彼は本来、英雄という人の手の届かない程の存在。
余り有る、圧倒的な力の持ち主―――なのだが、そんな凄まじい存在が、こうして水撒きに勤しんでいるのだから、何とも滑稽である。
「アハハ、ランサーさんは賑やかで楽しいから、外に出させて呼び子さんみたいなものだと思ってるんですよ、きっと」
無造作に教会から出てきた、金髪の少年。
この少年が、もう一人の同居人である。
その正体は、人類最古の英雄王、ギルガメッシュ。普通に考えれば、恐れ多い存在だ。
彼は現在、若返りの薬を服用しているため、本来よりもずっと若い姿をしている。だからこそ、今は“少年”と呼ぶべきなのだった。
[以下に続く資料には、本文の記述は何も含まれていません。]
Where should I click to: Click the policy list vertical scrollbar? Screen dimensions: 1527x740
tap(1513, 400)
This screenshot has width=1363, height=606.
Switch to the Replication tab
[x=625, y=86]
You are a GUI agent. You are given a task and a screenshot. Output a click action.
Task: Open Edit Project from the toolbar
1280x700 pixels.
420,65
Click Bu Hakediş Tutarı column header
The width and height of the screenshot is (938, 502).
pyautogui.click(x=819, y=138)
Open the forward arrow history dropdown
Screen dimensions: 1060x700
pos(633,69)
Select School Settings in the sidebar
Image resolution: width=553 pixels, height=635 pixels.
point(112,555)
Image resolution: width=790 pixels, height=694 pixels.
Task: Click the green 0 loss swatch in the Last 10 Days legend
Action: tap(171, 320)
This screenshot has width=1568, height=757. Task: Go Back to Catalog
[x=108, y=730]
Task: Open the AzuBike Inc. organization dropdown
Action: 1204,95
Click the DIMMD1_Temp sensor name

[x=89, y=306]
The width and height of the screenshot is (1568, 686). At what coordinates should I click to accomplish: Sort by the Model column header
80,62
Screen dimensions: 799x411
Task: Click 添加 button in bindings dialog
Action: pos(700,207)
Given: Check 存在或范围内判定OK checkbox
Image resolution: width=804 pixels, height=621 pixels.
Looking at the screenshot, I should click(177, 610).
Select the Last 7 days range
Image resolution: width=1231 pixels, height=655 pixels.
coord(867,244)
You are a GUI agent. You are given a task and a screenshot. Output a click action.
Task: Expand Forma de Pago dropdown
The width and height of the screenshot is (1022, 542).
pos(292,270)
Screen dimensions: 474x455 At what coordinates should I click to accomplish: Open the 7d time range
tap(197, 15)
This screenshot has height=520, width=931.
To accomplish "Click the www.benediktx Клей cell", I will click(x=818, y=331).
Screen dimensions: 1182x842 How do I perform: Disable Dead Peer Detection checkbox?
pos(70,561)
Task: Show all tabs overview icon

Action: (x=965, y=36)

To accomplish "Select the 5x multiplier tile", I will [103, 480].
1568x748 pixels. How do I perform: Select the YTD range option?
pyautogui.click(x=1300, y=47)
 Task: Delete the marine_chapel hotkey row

「呼び子だぁ!? 全ッ然嬉しかないな! ってか、呼び子って笛じゃねぇか! 俺は笛扱いですかッ!!!」
ランサーは、現在教会を掌握している少女―――カレン・オルテンシアが来てからというもの、随分とピリピリしていた。
よくよく考えれば、そんなランサーに近付いているのだから、少年と雖(いえど)も、英雄王としての器量が窺えるというものだった。
「別に、そーいう意味で言ったわけじゃないですよ。ただ、僕はランサーさんが明るいから、みんなも明るくなれるってことを伝えたかっただけなんです」
「お、お前ぇ………良いヤツだなぁ……クウゥゥ………!!」
カレンの傍若無人ぶりに、人の温かさを忘れかけていたランサーにとって、今のギルガメッシュの言葉は、とても感動するものだったらしい。感涙していた。
そこまで濃い反応をするとは思わず、ギルガメッシュは少し引いていた。
「じゃ、じゃあ僕は倉庫を片付けてきますよ」
「おう、サンキューな! 俺の救世主!」
逃げるように、ギルガメッシュは教会に入っていった。